The Spanish moss masses are well used by animals. Birds make nests out it, numerous insects, spiders, bats and snakes live in the clumps or, at least, find refuge there. If you ever happen to tug on a bunch of Spanish moss (it is relatively lightly attached to the tree, so the clumps pull free fairly easily) be careful because often the clumps have snakes in them. There is even a species of jumping spider (Pelegrina trillandstae) that is ONLY found in Spanish moss!
Spanish moss is very sensitive to air pollution. It is declining considerably in forests near urban or industrial areas.
There is a group of lichens that very closely resemble Spanish moss. These lichens (and remember lichens are composite organisms of algae and fungi) are called “beard mosses” or “beard lichens.” These lichens may also be called “old man’s beard,” although that name can confuse these lichens with a vascular plant (a clematis) of the same name. These Spanish moss-like lichens are species in the genus Usnea, and, emphasizing the similarity of the appearance of these lichens to Spanish moss, Usnea is the root of the scientific species name of Spanish moss (“usenoides”).
The Usnea lichens are, like most lichens, quite rich in chemicals. Some of the Usnea chemicals have been used in traditional medicine to treat bacterial infections, sore throats and even lung infections. One of the more abundant chemicals in these Usnea lichens is usnic acid. Usnic acid can have negative effects on other plants and also upon animals that eat the lichens.
We took a day during our Amelia Island visit to drive down to Osteen, Florida where we visited some old friends (Don and Andrea) from Pennsylvania.

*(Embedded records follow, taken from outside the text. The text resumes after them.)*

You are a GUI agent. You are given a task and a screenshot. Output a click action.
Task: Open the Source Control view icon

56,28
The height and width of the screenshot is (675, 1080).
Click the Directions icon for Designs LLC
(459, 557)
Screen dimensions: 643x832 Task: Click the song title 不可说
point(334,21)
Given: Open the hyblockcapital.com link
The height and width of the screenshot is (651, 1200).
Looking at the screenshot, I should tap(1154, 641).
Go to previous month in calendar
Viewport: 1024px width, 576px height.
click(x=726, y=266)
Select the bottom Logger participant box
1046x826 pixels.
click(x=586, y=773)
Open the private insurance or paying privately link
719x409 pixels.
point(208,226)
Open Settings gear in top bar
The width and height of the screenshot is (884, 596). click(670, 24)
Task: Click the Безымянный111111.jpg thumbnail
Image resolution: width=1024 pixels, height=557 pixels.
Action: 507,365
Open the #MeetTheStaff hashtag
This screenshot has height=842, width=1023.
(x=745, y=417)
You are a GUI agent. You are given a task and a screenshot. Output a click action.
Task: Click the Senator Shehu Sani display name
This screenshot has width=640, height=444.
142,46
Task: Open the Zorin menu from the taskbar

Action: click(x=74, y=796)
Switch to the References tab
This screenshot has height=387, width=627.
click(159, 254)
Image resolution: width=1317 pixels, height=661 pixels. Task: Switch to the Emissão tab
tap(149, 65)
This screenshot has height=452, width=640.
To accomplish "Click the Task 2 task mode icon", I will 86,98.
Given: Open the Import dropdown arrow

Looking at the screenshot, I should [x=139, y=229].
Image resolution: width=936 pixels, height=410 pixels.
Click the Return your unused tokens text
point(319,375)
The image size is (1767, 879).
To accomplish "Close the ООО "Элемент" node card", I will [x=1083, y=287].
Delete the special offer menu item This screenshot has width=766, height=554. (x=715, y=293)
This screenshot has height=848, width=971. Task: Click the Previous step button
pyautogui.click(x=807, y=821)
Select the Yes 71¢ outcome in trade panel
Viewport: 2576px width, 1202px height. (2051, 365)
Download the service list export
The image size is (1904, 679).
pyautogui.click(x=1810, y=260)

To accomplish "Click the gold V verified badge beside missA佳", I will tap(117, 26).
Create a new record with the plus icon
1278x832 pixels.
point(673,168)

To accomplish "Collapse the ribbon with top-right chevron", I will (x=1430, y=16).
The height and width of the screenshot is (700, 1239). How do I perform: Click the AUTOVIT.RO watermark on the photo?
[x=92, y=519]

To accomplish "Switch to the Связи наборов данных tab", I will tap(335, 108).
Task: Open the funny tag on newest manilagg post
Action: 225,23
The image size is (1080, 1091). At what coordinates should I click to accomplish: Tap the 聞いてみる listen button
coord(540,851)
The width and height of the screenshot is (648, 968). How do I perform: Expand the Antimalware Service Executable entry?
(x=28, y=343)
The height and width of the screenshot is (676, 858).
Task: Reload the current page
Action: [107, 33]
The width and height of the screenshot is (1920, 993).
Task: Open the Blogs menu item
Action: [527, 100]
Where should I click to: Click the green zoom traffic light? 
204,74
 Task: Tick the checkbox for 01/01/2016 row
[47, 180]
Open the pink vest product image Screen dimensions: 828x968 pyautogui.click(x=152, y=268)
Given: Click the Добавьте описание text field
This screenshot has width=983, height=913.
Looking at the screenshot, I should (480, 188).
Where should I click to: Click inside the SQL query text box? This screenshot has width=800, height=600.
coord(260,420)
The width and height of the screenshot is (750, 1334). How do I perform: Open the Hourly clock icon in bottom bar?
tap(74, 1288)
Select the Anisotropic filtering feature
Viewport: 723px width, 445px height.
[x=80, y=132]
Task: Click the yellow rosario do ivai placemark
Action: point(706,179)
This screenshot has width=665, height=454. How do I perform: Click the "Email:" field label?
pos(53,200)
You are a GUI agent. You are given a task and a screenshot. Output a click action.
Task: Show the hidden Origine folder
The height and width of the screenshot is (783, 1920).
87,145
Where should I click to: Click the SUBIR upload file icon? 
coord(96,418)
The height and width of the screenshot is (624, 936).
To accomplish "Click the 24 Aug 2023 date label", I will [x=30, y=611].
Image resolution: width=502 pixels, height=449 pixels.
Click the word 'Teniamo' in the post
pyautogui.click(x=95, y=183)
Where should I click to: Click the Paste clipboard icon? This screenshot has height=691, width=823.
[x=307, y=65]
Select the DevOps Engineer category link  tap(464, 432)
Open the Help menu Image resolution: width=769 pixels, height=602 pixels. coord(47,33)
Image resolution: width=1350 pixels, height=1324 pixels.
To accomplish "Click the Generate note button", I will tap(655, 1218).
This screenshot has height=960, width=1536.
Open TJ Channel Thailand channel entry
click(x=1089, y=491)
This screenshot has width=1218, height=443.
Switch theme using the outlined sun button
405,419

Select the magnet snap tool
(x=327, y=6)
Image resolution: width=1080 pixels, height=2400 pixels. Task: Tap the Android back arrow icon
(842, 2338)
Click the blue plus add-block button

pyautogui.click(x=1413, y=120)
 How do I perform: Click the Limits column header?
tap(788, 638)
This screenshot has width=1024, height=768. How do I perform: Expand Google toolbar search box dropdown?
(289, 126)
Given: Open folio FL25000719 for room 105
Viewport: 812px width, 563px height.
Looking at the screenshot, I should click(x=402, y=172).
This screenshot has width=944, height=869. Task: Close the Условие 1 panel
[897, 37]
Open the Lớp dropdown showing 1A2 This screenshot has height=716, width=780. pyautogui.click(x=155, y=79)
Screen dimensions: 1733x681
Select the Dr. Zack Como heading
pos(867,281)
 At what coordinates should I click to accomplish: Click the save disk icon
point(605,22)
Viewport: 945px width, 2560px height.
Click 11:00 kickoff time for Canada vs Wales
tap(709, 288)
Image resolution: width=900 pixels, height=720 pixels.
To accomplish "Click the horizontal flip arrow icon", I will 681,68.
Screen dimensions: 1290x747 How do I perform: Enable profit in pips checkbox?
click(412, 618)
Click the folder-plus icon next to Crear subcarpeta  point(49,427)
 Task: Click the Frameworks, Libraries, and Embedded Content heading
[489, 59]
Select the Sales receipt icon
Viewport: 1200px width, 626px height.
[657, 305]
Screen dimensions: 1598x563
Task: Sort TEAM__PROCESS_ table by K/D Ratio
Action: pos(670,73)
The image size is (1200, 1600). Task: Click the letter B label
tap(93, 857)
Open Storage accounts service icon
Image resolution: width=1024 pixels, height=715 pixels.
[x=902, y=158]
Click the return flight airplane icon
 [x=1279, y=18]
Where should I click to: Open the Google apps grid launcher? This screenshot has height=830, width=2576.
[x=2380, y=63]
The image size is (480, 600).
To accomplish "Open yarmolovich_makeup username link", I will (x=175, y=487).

While we were there Andrea mentioned that she had been using Spanish moss as a mulch on her outdoor, potted plants, but that someone had pointed out to her that she was, in fact, using something that resembled Spanish moss, and it was very likely to kill her plants! She had put strands of beard lichens around her plants, and the usnic acid was making the soil in the pots intolerably acidic.